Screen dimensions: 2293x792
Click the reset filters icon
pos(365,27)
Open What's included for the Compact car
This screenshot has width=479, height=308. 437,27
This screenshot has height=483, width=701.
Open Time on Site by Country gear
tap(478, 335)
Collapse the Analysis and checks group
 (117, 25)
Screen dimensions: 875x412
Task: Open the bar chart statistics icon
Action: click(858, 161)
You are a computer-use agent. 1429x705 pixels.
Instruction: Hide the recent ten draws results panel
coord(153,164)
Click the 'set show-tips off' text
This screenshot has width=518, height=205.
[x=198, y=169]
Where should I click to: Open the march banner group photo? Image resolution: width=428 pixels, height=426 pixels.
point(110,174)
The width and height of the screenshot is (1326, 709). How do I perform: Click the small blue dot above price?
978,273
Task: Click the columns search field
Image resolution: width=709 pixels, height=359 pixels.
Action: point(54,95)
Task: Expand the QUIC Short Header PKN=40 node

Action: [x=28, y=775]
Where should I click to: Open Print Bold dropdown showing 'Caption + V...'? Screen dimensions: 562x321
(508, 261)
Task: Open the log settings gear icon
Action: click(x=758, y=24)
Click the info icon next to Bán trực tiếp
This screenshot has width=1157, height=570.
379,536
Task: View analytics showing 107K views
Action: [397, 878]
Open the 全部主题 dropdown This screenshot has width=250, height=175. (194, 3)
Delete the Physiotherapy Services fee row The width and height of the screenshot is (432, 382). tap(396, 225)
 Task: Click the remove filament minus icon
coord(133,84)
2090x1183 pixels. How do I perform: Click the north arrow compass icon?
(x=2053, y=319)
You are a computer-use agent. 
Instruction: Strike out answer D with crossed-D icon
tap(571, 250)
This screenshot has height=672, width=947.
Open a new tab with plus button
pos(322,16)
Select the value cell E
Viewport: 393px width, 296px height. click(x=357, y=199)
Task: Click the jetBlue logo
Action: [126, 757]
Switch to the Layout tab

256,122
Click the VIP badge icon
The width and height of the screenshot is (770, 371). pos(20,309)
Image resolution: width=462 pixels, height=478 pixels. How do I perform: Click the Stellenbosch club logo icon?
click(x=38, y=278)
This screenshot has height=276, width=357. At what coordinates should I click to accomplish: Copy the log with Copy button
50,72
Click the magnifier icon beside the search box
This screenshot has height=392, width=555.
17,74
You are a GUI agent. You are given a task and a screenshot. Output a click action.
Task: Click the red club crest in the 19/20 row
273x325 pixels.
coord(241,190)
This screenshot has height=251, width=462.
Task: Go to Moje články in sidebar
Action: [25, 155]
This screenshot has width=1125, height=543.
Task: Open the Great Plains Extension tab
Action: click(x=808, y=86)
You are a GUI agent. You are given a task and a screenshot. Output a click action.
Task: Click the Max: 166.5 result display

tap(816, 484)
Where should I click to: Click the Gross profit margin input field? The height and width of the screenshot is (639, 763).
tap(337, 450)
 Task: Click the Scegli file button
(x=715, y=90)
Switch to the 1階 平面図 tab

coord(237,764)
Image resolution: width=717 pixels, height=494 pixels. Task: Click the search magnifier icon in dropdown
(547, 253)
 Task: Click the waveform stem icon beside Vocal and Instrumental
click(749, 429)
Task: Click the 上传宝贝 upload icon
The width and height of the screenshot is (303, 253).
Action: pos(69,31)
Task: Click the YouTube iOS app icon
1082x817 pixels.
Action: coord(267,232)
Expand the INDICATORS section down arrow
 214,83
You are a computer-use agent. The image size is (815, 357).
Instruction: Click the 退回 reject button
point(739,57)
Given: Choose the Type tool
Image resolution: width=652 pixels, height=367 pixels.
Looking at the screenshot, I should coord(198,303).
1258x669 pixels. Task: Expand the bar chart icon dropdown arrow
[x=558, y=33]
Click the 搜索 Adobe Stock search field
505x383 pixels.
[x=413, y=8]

● WHAT IS EXPECTED: Please return only the lines from the one with "Given: Choose the Type tool" through the end of the listing, each exactly as written, first and last included.

● EXERCISE RESULT:
Given: Choose the Type tool
Image resolution: width=652 pixels, height=367 pixels.
Looking at the screenshot, I should coord(198,303).
1258x669 pixels. Task: Expand the bar chart icon dropdown arrow
[x=558, y=33]
Click the 搜索 Adobe Stock search field
505x383 pixels.
[x=413, y=8]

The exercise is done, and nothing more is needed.